In the gospel passage that we hear today, we are presented with John the Baptist’s job description: “There was a man sent from God, whose name was John. He came as a witness to testify to the light, so that all might believe through him. He himself was not the light, but he came to testify to the light.” (John 1:6-8) Indeed, this is also the job description of every Christian, to proclaim to a dark world that Jesus, the light, has come among us. And, like John, each of us must take pains to ensure that we ourselves are not deluded or mistaken for the light. We Christians are but messengers; we are not the message. A week ago, I made the acquaintance of one such humble messenger, unique for the clarity with which he saw his mission.

Hospitals can be confusing places to negotiate, especially those whose construction took place over many years, newer buildings and wings sprouting out like new buds along older corridors. This is the case at the hospital where I work, and to further confuse the weary traveler, construction of new wings seems an ongoing evolution. Last week, passing by a former hospital entranceway now walled up because of new construction, I met Alan, a hospital security guard. Posted at the end of the long corridor, he smiled and nodded to all who passed, occasionally directing a distressed visitor to the new exit some yards away. In the course of that morning, I must have passed Alan half a dozen times as he remained cheerfully helpful at his post, each of my passings eliciting a wide smile and a comment, “So we meet again!” When, in late morning, it seemed that we’d grown beyond the passing nod, I stopped to chat, asking Alan if he’d not yet grown bored with smiling, nodding and showing the occasional passerby how to exit the building. His head tilting upward a bit and to the side in what I took to be a prelude to some wisdom about to be imparted, he replied, “No, I’m not bored. I have an important job here. I’m helping people find their way. Isn’t that what you’re all about too?” I stood silently stunned at this clear statement of my earthly mission from one who, at least at that moment, was more heavenly messenger than hospital security guard. “Wow, I guess you’re right, Alan,” I replied a bit sheepishly to his wide, warm grin. “The big difference,” he continued, “is that I guide people in a horizontal direction and you’re supposed to guide them vertically.” With that he gave me a slap on the shoulder as an elderly couple approached him in need of horizontal direction.

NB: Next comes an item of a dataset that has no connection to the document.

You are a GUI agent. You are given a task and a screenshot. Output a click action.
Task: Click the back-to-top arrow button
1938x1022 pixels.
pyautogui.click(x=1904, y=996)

Today’s gospel passage proclaims, “There was a man sent from God, whose name was John.” Last week, I met another man sent from God, but this one’s name was Alan, and it seemed clear to me that God had sent him to remind me what I was supposed to be about as a Christian and as a priest: someone who helps people find their way home. And as Alan so rightly professed, it’s the job of every believer to be a guide and companion for others on the often confusing and frightening road home.